Problem details: Could you give again exactly, and only, the lines from the one holding "Instruction: Open the 일한 번역 dropdown arrow" through the end of the data, both ends included, with pictures left out?
*** Records shown ***
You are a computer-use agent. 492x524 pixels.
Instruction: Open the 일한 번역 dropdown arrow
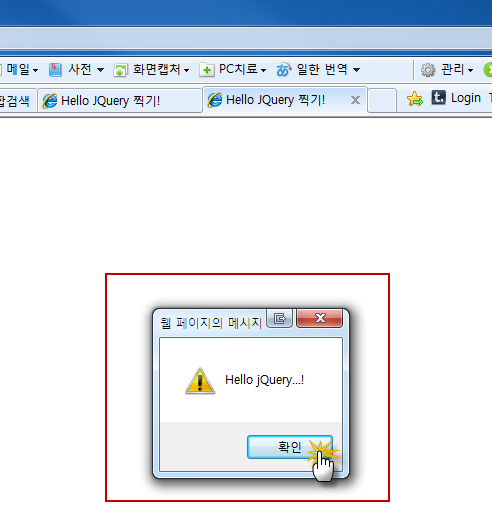[x=357, y=70]
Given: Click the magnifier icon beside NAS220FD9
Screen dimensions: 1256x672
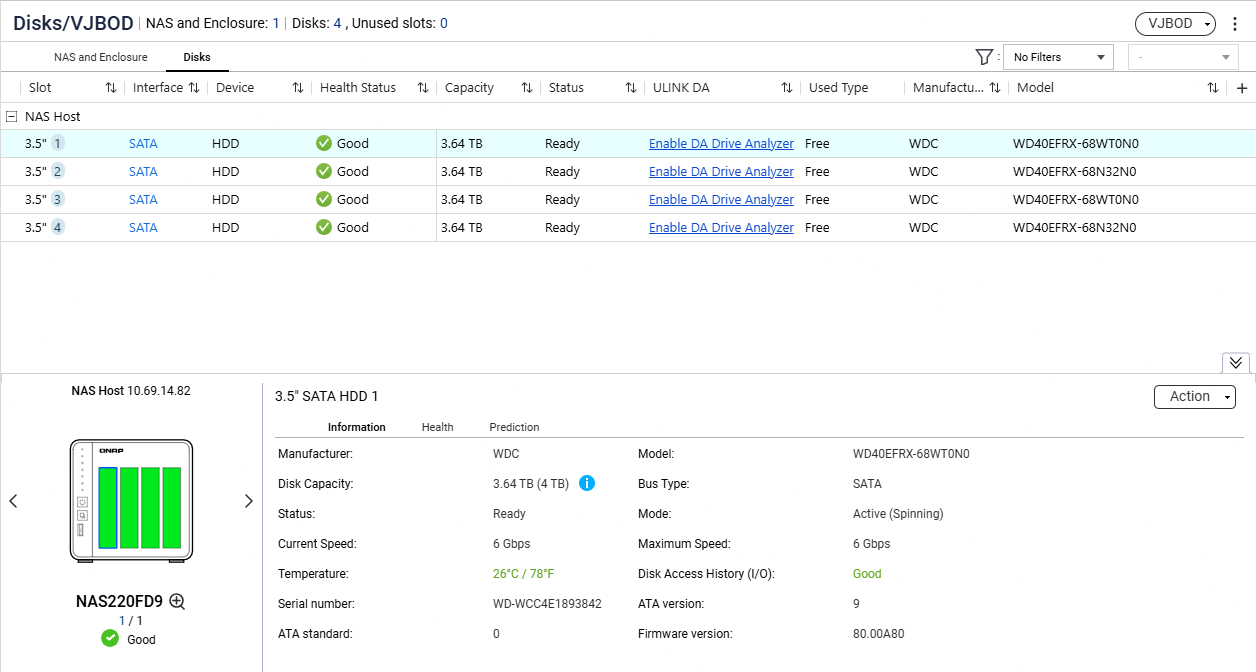Looking at the screenshot, I should point(177,601).
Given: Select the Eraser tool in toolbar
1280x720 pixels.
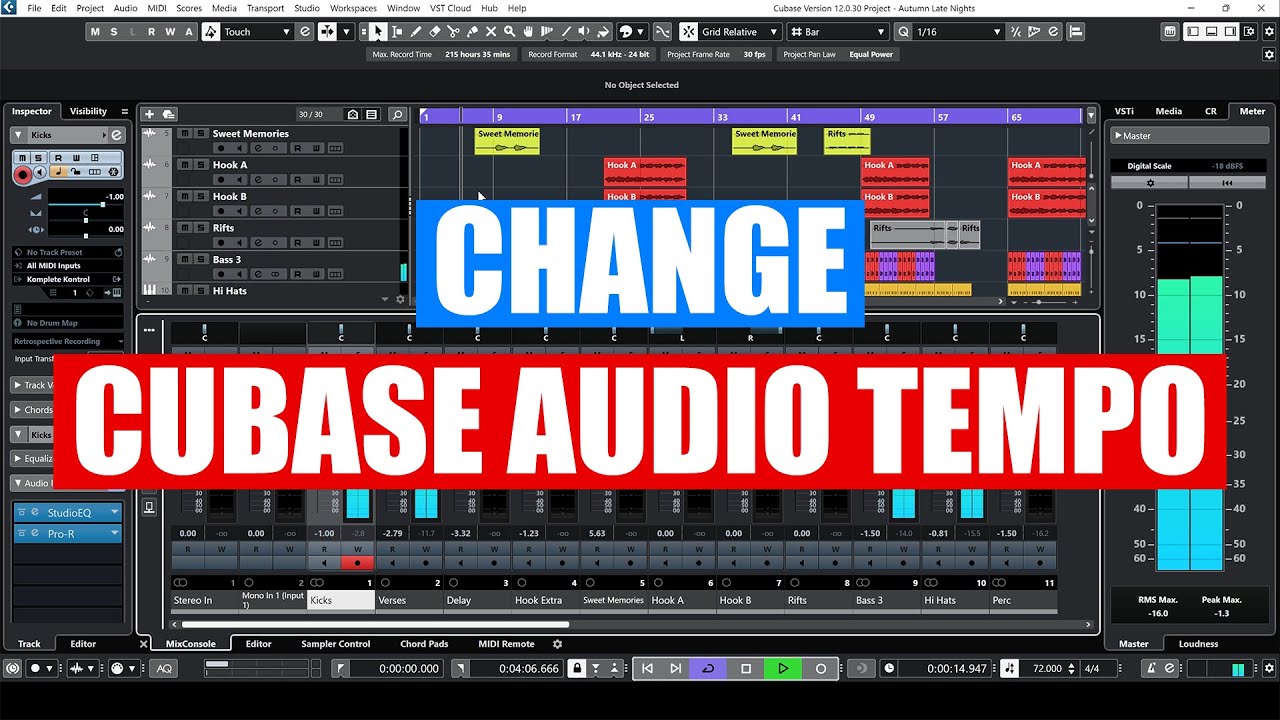Looking at the screenshot, I should pyautogui.click(x=434, y=32).
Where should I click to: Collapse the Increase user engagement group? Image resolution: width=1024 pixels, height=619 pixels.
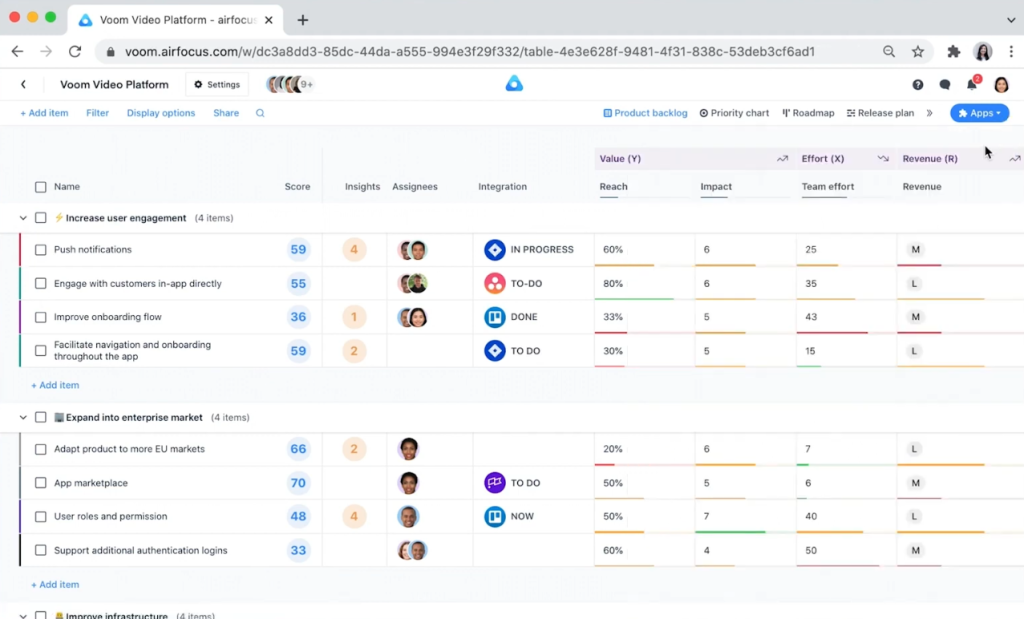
*** End of Records shown ***
Answer to this problem:
Instruction: Open the 일한 번역 dropdown arrow
[x=357, y=70]
Given: Click the magnifier icon beside NAS220FD9
Screen dimensions: 1256x672
Looking at the screenshot, I should point(177,601).
Given: Select the Eraser tool in toolbar
1280x720 pixels.
Looking at the screenshot, I should pyautogui.click(x=434, y=32).
Where should I click to: Collapse the Increase user engagement group? Image resolution: width=1024 pixels, height=619 pixels.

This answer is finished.